Weekend workdays begin at 11 a.m., when he starts the grill, and end about 7 p.m.
Working in the cramped quarters of his boat requires a special brand of dedication. The heat inside, even with the large exhaust fan blowing, can become quite unpleasant when August’s temperatures are in the 90s and no breeze can be found.
But on good weekends, he will sell all of his beef and make up to 100 deliveries on the Zodiac. He would not disclose how much money he has made.
“It gets real crazy out there sometimes because of so many people, boats and other things in the water,” says Mr. Zinkhan, pilot of the small delivery boat.
“And sometimes I’ll take an order from some people, radio it in, go back to the Beefwave to pick it up, go back with the order and find that they moved their boat. Now that’s something a delivery person for a sandwich shop on land doesn’t have to worry about. But then, for me, I have never been robbed.”
Mr. Zinkhan says his only embarrassing moment occurred when he delivered two pizzas to a boat and his galley crew had forgotten to slice them. He returned to the Beefwave, got the pies cut and returned them to the customers.
One of the secrets to his success, Mr. Lacher says, is that family members work the beef and pizza business with him. His sisters, Roxanne Cargile and Jackie Zinkhan, cook and deal with boat-side patrons. Mr. Lacher’s niece, Kara Lacher, helps in the galley and with customers, some of whom are from Pennsylvania and Virginia.
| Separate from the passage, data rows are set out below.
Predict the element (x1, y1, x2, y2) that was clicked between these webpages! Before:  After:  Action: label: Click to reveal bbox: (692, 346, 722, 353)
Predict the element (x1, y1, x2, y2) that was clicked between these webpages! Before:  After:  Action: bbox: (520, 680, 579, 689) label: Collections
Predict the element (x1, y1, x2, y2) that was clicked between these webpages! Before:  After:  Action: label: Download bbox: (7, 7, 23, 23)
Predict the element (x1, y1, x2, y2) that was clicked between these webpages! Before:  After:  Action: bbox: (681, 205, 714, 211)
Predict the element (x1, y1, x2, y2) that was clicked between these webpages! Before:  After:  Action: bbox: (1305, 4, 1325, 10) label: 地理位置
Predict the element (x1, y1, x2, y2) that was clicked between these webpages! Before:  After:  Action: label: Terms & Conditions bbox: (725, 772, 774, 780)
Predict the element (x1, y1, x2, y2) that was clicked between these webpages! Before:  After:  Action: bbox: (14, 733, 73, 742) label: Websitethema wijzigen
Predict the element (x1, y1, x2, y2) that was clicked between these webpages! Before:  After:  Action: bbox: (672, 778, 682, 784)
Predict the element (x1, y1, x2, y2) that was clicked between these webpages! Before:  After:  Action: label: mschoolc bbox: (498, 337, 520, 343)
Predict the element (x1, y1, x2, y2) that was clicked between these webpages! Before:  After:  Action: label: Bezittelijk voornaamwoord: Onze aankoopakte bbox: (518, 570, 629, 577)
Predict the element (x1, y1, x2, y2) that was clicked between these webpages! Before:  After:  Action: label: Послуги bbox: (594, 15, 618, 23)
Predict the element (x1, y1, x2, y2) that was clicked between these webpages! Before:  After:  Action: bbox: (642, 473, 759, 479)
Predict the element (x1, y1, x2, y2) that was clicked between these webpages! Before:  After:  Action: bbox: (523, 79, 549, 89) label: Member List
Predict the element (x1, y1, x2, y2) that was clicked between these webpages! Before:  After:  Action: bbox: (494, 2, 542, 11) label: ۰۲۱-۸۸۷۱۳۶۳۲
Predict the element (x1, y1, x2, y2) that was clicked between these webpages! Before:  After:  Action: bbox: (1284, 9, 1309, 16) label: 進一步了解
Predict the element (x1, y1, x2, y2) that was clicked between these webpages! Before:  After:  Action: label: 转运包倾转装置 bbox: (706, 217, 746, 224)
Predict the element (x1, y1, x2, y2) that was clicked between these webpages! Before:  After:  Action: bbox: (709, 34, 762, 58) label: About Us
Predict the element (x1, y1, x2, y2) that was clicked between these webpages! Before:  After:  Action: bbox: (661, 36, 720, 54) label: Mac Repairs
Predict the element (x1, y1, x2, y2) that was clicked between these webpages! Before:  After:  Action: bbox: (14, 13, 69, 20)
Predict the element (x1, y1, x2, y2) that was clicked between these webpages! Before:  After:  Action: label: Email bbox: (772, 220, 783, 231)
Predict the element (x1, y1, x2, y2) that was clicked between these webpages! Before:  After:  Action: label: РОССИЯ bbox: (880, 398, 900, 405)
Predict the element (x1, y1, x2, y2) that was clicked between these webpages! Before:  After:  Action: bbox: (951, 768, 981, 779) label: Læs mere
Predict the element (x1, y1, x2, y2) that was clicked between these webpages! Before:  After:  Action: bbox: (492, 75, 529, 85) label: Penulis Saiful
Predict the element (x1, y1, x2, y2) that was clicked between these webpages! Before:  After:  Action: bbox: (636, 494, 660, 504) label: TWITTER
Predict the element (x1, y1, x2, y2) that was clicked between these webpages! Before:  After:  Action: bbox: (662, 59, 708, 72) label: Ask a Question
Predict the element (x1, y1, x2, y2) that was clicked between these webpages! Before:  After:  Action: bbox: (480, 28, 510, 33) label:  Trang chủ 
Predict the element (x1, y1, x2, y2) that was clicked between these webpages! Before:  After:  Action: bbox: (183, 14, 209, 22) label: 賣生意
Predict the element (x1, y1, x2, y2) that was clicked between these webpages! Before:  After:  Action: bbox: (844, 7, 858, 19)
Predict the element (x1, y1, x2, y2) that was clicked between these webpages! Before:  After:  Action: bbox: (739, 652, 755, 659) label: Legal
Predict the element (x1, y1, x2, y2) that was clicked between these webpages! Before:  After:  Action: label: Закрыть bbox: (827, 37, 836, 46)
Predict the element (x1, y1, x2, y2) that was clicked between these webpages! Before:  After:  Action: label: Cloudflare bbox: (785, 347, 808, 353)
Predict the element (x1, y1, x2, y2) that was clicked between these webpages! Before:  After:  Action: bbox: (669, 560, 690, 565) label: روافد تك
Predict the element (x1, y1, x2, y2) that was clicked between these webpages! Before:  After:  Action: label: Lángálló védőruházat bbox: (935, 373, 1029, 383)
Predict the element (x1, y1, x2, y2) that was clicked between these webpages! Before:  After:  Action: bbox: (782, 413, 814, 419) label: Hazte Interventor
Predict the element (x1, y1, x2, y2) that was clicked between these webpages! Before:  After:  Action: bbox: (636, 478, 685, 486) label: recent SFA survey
Wherever they’re from, they wade to reach the beef boat, as it’s known by Hart-Miller regulars.
“This place can be wall-to-wall boats but everyone is nice,” says Glenda Tammy, a Roland Park resident. “I’ve been coming here for about six years but we still call each other by our boat names. It’s like your second neighborhood and when we’re here, we get the beef sandwiches.”
Danielle Albert, 8, of Lancaster, Pa., likes the Beefwave for other reasons: “I like his food and the water is shallow enough; I can wait for my order in the water.”